Ob mir der Job nun gefallen hat? Ich weiß es nicht. Nach
vier Wochen Traubenernte macht es keinen Spaß mehr, dann schmecken die
Weintrauben nicht mehr und man mag morgens nicht mehr früh aufstehen. Und
trotzdem war es wirklich ein Erlebnis! Außerdem war unsere Vineyard-WG wirklich
lustig, sodass die Zeit relativ schnell verflogen ist.
Zur Ernte selbst sollte noch erwähnt sein, dass sie in diesem
Jahr besonders schlecht war: viele Trauben waren gammelig oder trocken, weil
die warmen Winde, die sonst im Spätsommer durch das Tal wehen in diesem Jahr
ausgeblieben sind. Das Pflücken war also ziemlich mühsam und langwierig.

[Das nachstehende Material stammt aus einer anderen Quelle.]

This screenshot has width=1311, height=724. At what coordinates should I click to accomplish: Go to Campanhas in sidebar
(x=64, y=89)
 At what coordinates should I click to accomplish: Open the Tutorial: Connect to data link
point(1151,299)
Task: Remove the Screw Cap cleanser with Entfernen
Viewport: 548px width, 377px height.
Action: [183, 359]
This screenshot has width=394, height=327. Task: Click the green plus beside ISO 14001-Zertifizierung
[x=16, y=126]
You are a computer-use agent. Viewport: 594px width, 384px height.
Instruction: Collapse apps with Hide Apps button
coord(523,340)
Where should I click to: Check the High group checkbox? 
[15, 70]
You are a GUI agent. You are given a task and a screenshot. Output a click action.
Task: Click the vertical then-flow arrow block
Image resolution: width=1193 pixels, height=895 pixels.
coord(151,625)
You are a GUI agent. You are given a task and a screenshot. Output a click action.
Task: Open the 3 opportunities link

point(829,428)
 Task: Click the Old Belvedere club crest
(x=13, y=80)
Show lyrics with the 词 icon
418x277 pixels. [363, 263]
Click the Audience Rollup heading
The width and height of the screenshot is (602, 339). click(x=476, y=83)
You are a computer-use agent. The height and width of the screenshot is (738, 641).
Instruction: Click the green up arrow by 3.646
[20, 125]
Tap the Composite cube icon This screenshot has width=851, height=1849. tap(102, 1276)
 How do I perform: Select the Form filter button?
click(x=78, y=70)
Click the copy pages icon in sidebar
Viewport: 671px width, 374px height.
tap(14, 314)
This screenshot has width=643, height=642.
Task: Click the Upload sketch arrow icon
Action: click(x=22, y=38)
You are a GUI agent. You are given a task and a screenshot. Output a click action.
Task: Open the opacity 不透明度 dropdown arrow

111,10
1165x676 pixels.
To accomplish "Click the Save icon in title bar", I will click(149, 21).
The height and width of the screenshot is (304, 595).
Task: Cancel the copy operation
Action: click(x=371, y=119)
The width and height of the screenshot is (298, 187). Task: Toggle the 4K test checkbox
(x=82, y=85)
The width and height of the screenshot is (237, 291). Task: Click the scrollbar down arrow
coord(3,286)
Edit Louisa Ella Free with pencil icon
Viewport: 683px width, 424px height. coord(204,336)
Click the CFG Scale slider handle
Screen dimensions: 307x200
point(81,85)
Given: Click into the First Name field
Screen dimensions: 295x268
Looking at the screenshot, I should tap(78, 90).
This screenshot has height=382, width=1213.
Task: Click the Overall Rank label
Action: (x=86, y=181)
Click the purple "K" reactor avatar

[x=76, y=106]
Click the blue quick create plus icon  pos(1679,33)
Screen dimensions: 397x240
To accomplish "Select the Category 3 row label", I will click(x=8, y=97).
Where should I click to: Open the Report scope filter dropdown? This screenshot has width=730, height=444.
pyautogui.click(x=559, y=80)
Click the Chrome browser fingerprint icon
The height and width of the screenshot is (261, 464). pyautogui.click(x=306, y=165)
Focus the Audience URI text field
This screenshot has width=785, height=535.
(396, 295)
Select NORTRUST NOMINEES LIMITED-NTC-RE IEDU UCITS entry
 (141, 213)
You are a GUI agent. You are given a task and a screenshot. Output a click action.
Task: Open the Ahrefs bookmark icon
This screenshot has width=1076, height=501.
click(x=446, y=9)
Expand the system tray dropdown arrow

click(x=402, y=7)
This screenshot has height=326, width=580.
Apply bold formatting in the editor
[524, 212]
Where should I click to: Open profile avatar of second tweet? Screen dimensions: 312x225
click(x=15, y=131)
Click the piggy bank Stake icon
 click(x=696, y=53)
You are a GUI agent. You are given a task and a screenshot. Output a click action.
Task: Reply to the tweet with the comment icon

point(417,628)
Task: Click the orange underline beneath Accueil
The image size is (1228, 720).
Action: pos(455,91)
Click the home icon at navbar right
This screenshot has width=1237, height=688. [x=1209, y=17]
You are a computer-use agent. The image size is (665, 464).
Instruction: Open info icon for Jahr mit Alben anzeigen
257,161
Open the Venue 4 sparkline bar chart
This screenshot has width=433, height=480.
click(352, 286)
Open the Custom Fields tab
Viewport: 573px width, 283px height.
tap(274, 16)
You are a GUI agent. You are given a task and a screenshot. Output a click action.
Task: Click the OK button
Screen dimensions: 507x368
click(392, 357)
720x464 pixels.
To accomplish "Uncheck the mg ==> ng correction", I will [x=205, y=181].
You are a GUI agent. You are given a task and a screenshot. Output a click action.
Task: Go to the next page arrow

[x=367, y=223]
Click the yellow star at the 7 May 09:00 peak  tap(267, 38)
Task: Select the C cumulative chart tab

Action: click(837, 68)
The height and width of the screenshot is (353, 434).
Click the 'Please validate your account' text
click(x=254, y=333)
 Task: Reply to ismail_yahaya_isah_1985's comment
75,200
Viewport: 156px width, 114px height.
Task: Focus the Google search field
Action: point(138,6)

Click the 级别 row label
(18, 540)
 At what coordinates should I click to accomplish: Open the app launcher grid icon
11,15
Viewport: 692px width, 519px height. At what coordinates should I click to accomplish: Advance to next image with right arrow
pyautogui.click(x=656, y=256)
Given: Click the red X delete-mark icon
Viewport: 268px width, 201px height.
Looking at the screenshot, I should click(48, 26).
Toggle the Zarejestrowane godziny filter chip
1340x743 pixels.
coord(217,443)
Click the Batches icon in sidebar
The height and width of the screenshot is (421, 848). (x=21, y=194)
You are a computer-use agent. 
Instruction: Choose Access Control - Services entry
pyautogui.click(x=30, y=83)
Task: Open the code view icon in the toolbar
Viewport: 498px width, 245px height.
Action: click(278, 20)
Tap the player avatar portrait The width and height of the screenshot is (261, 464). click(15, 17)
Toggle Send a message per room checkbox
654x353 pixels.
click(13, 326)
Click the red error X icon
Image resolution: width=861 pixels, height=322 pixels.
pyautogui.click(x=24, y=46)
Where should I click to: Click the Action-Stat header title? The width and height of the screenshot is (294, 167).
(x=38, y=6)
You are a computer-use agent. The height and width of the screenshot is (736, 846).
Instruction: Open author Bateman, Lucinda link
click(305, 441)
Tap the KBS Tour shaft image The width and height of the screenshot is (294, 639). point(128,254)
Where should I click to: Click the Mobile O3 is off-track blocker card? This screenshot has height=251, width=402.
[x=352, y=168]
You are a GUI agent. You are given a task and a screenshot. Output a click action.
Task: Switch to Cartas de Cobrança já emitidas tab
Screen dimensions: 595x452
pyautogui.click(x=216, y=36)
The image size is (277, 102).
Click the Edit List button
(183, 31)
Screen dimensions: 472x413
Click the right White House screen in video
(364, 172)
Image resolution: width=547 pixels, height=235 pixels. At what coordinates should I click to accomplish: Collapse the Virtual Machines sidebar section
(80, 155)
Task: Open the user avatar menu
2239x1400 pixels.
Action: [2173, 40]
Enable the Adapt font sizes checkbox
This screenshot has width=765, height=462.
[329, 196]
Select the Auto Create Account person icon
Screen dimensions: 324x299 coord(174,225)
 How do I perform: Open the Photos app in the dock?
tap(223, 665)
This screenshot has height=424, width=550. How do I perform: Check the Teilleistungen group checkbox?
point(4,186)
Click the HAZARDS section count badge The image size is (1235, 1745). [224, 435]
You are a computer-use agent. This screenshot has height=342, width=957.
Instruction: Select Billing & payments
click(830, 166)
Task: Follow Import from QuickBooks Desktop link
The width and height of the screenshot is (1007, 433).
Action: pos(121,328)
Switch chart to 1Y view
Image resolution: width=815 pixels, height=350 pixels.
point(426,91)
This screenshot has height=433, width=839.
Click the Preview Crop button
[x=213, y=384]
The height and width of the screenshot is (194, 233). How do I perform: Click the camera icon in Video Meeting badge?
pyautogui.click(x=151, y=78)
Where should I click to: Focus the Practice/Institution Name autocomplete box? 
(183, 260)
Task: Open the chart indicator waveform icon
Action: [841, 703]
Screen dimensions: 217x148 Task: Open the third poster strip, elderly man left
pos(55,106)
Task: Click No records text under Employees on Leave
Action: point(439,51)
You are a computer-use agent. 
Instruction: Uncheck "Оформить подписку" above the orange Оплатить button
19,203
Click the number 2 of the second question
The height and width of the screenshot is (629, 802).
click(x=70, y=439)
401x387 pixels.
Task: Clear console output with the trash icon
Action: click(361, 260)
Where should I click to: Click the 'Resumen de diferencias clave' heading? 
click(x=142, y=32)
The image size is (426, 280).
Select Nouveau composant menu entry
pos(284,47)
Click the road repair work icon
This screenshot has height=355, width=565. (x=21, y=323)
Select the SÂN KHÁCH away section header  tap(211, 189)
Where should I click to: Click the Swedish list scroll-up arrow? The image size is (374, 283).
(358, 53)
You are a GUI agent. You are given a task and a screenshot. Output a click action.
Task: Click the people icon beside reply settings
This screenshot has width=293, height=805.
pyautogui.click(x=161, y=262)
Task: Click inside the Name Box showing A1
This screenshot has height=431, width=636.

Das war nun definitiv mein letzter Job in Neuseeland, ab
jetzt werde ich nur noch reisen und entspannen und mich jeden morgen freuen,
nicht mit durchweichten Handschuhen, eiskalte Trauben abzuschnippeln, schwere
Kisten halb unter dem Netz kriechend hinter mir her zu ziehen und von der
Dunkelheit bis zur Dunkelheit zu arbeiten. Aber ich übertreibe – so schlimm ist
die Weinernte in Neuseeland gar nicht!